> **Source data**
^^^^
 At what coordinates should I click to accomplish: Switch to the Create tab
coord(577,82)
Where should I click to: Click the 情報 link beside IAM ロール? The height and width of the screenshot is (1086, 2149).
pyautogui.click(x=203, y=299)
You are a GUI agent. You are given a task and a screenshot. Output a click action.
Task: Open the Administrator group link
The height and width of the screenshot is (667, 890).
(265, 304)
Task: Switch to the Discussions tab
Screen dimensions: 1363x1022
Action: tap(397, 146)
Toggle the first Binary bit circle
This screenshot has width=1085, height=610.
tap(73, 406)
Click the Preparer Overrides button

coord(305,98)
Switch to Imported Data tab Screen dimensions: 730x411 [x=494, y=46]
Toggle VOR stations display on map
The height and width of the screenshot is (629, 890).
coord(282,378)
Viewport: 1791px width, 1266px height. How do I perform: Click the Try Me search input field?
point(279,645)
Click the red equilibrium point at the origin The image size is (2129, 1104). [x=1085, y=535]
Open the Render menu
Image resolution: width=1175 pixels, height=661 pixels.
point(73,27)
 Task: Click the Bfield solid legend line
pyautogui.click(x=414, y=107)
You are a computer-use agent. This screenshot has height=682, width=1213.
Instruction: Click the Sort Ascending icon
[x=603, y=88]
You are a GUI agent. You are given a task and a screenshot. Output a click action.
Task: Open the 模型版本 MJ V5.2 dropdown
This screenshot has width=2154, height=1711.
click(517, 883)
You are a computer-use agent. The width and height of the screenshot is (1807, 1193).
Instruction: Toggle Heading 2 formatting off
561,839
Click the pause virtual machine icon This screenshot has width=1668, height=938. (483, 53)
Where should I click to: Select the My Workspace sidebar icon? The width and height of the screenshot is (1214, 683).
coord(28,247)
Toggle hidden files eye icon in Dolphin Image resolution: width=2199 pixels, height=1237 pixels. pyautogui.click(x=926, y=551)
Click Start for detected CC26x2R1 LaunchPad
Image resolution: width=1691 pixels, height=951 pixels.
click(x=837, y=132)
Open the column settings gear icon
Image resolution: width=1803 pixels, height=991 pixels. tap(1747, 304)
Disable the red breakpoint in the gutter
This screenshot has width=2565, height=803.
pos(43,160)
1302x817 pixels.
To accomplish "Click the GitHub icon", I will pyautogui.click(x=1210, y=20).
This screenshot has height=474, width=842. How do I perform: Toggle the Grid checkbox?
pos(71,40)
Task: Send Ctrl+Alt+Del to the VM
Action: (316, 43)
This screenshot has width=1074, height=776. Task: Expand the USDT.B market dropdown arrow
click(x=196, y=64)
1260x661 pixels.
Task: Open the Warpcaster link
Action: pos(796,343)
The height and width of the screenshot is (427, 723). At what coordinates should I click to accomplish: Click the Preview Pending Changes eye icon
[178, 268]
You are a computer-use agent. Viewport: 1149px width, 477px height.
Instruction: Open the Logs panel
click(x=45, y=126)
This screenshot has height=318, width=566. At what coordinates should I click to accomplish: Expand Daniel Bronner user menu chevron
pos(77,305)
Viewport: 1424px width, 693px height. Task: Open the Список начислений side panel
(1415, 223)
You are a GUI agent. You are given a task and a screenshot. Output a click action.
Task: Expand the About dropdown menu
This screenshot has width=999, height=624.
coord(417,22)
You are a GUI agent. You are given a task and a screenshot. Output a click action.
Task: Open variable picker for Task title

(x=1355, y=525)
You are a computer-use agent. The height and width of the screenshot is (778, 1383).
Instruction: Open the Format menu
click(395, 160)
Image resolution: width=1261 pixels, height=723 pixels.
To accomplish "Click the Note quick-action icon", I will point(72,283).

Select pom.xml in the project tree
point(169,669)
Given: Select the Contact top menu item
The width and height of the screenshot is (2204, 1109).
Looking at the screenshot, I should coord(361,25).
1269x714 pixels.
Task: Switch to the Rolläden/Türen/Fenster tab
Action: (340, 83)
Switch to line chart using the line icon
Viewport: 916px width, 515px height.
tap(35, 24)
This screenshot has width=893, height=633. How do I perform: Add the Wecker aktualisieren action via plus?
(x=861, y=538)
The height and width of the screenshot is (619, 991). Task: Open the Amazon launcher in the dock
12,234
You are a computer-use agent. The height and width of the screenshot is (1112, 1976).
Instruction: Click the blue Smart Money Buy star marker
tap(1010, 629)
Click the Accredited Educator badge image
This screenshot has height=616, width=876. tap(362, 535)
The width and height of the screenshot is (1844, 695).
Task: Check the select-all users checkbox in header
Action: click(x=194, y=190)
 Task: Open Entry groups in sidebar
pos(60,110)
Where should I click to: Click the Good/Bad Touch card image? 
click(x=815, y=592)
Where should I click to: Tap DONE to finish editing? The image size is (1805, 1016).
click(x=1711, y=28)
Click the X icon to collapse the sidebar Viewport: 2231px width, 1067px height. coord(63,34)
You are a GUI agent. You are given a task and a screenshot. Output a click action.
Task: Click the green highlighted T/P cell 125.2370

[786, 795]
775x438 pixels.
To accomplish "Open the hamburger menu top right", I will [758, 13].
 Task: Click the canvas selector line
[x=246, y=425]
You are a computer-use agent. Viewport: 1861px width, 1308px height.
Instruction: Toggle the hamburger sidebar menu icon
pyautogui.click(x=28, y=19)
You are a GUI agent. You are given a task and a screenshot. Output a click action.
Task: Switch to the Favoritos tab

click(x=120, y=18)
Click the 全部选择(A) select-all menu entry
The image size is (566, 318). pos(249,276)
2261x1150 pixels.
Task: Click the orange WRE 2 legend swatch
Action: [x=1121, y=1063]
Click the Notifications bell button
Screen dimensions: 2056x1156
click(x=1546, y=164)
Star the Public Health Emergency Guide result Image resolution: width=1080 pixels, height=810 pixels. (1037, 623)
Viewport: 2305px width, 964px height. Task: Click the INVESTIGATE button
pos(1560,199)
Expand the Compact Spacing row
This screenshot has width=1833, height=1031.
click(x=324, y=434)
^^^^
> **ABOUT THIS TASK**
From the entries above, return each line with the word "will" in it.

> **RESULT**
To accomplish "Click the GitHub icon", I will pyautogui.click(x=1210, y=20).
To accomplish "Click the Note quick-action icon", I will point(72,283).
To accomplish "Open the hamburger menu top right", I will [758, 13].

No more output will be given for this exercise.